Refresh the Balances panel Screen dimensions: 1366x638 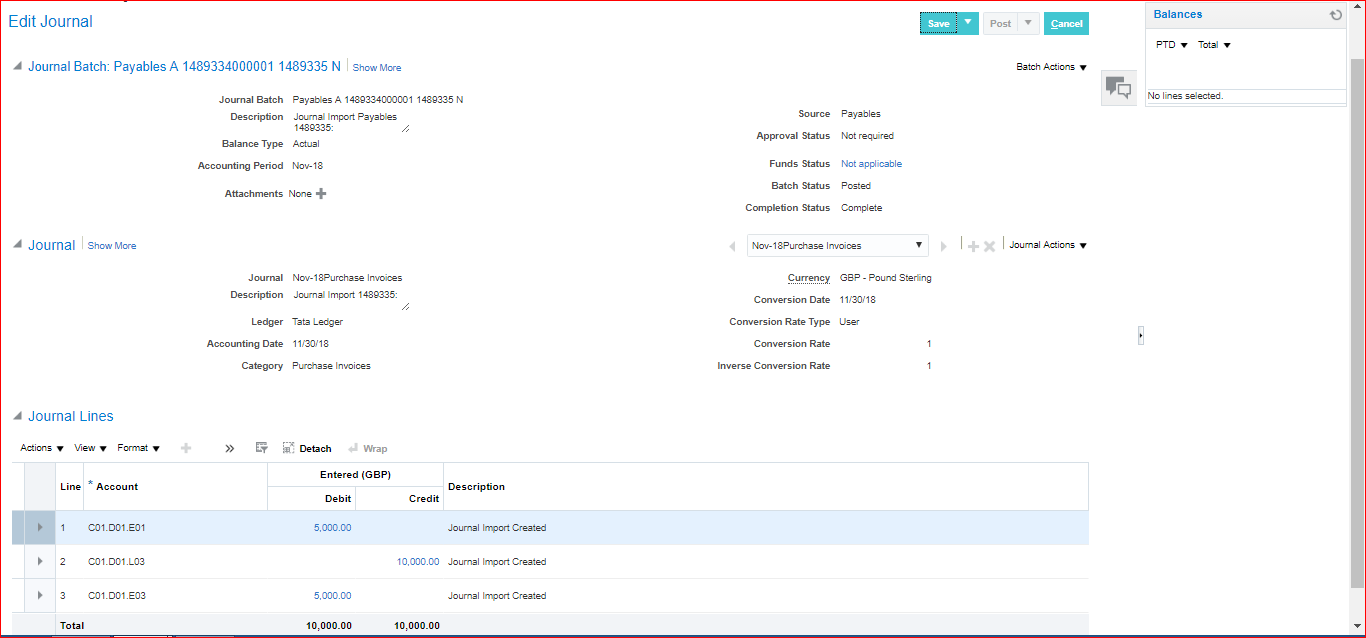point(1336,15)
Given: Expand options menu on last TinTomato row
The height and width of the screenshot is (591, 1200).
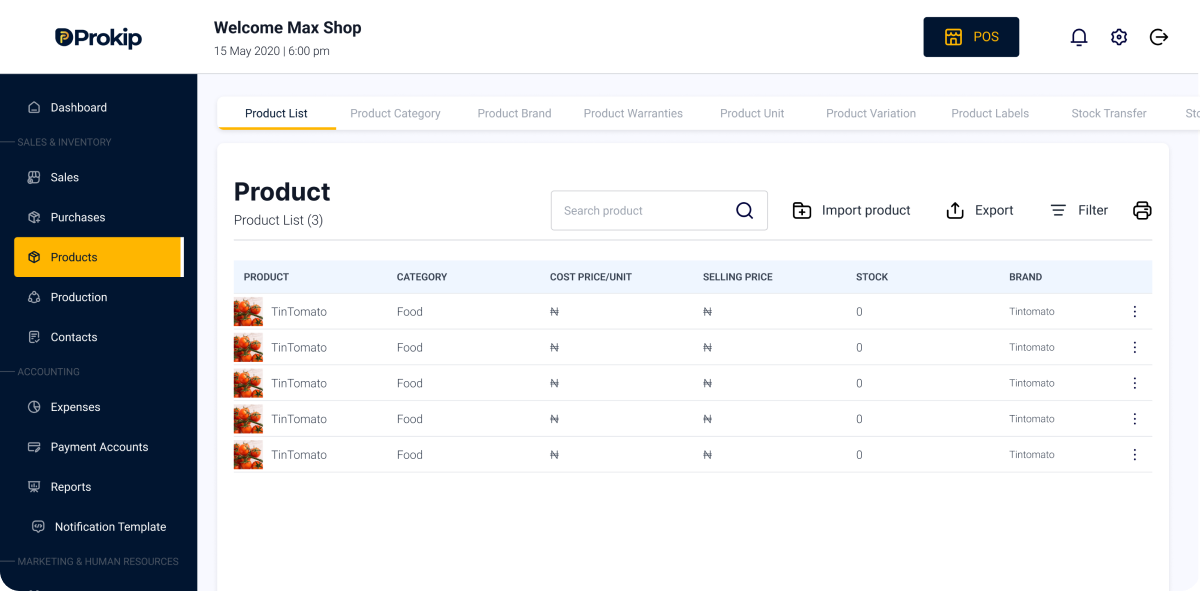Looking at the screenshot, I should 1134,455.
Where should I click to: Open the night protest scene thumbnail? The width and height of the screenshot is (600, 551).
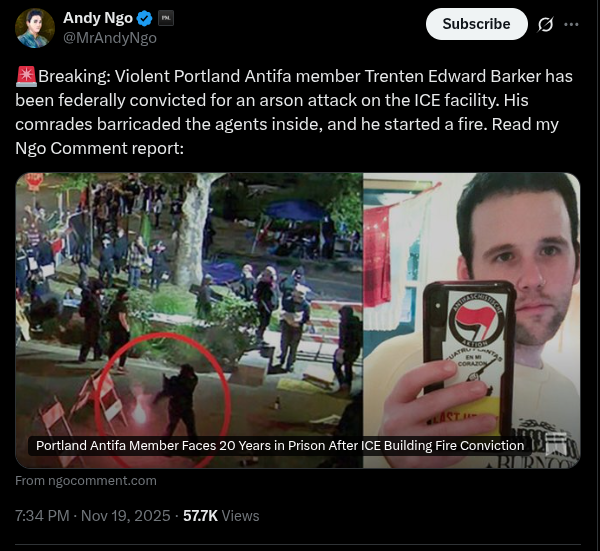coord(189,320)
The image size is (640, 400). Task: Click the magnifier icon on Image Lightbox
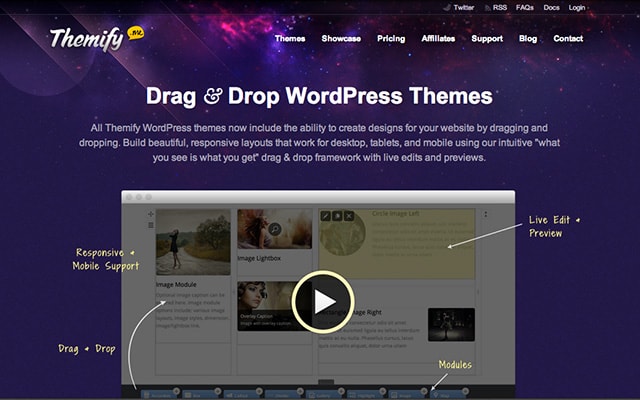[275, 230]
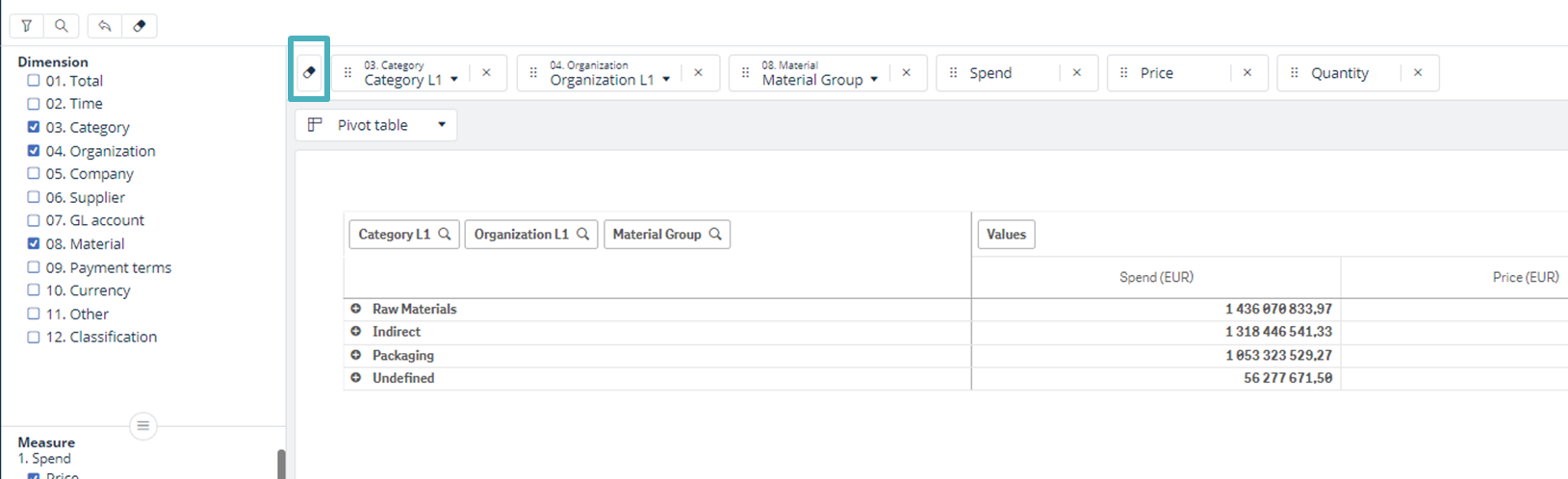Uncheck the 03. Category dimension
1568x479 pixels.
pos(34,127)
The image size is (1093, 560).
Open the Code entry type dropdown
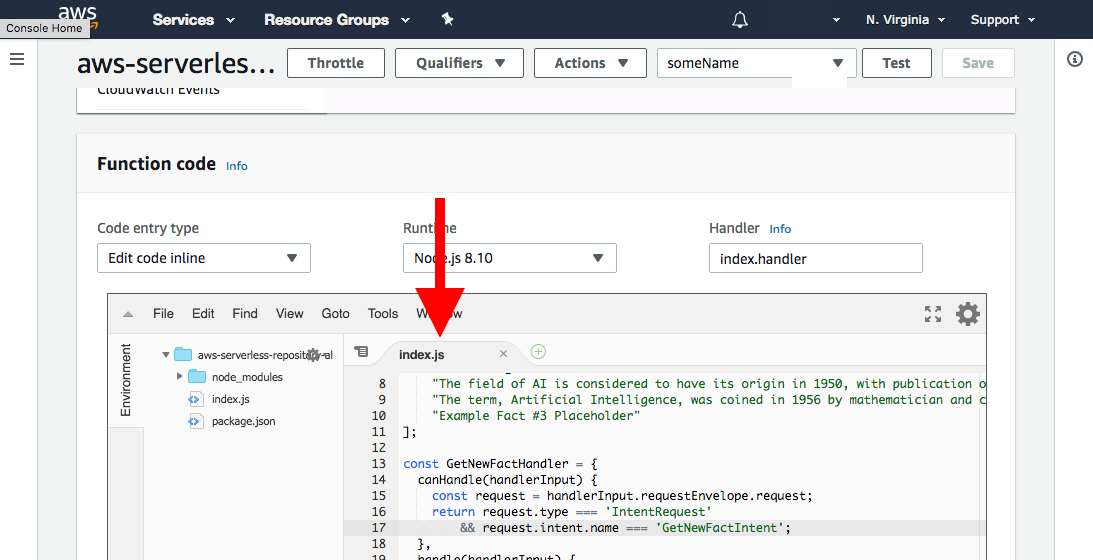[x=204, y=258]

* _WHAT THE EXERCISE ASKS_: In the listing above, find the line containing "The image size is (1093, 560)." and restate it and every later line verbatim, with the pictures left out.

* _THE COMPLETED TASK_:
The image size is (1093, 560).
Open the Code entry type dropdown
[x=204, y=258]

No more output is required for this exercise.